Valérie, ma sœur, mariée au même homme depuis un siècle avait deux enfants. Valérie était la fille normale de la famille.
Mamie Mazur, assise en face de moi, faisait vraiment peur à voir, les cheveux toujours décoiffés et le regard dans le vide. Comme dirait mon père, encore une qui s’était levée en oubliant d’allumer la lumière.
— Combien de comprimés de codéine a-t-elle pris ? demandai-je à ma mère.
— Un seul, à ce que je sache.
Je sentis ma paupière tressaillir et posai un doigt dessus.
— Elle a l’air… ailleurs.
Mon père cessa de beurrer une tranche de pain et leva les yeux. Il ouvrit la bouche pour dire quelque chose, puis se ravisa et reprit son activité.
— Maman, cria ma mère, tu as pris combien de comprimés ?
La tête de ma grand-mère pivota en direction de ma mère.
— Quels comprimés ?
— C’est terrible qu’une vieille dame ne puisse plus être en sécurité dans la rue, dit ma mère. On se croirait à Washington ! Bientôt, on va nous tirer dessus depuis des voitures. Le Bourg n’était pas comme ça dans ma jeunesse.
Je ne voulais pas lui détruire ses illusions, mais dans sa jeunesse, au Bourg, il y avait une voiture de mafiosi garée toutes les trois rues.
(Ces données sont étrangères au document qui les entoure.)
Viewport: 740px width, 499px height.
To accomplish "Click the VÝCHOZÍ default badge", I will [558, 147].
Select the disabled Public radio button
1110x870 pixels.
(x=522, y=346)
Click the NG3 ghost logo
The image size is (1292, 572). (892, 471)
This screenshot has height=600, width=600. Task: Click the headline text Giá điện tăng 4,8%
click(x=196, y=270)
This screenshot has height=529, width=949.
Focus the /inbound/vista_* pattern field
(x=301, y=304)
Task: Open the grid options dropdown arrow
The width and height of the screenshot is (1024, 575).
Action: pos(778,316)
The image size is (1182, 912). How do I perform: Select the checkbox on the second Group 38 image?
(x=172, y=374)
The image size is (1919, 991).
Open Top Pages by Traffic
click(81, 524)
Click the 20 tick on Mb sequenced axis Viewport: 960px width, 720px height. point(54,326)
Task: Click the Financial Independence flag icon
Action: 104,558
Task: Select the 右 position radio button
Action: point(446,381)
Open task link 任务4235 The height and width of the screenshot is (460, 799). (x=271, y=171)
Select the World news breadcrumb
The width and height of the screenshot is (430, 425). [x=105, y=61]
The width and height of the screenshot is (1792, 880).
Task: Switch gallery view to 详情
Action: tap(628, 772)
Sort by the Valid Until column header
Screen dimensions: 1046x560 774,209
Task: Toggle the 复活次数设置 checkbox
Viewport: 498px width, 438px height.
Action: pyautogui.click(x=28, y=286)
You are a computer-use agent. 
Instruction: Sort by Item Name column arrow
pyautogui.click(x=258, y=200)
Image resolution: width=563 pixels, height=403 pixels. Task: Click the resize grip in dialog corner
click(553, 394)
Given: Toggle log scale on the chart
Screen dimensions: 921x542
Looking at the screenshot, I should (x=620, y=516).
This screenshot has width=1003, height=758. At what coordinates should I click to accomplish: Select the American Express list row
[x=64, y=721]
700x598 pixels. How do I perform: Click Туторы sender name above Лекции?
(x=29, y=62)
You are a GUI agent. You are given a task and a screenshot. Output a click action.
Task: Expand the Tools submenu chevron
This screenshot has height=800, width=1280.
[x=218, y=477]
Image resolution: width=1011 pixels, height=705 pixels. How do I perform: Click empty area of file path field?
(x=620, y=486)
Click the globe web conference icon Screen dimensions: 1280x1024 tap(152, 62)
Les hommes étaient sortis de chez eux manu militari, encore en pyjama, et emmenés sous la menace d’un revolver jusqu’à Mea-dowlands ou à la décharge de Camden pour un sacrifice rituel. Normalement, les voisins ne couraient aucun danger mais il y avait toujours le risque de se prendre une balle perdue.
Le Bourg était ni plus ni moins qu’avant à la merci des Mancuso et des Morelli. Kenny était plus fou et plus tête brûlée que les autres, mais je soupçonnais qu’il n’était pas le premier Mancuso à laisser une cicatrice sur le corps d’une femme. A ma connaissance, aucun autre homme de sa famille n’avait jamais lardé une vieille dame de coups de pic à glace, mais les Mancuso et les Morelli étaient réputés pour leur tempérament violent, alcoolique, et pour leur bagou pour attirer une femme dans une relation masochiste.
Je le savais d’expérience. Lorsque Morelli avait passé à l’abordage de mon Petit Bateau quatorze ans plus tôt, il n’avait pas été violent, certes, mais il n’avait pas été d’une extrême douceur non plus.
A sept heures, ma grand-mère dormait comme une souche, ronflant comme un sapeur ivre mort.
Je mis ma veste et pris mon sac.
— Où vas-tu ? me demanda ma mère.
— Chez Stiva. Il m’a embauchée pour l’aider.
— Ah, ben voilà un travail, fit ma mère. Il pourrait y avoir pire que travailler pour Stiva.
Je sortis, fermai la porte derrière moi et pris une profonde inspiration histoire de changer d’air. Il faisait frais. Mon tic oculaire s’apaisa sous le ciel noir de la nuit. Poochie était assis dans la véranda de la maison d’en face, à mener sa vie de chien, attendant d’entendre l’appel de la nature.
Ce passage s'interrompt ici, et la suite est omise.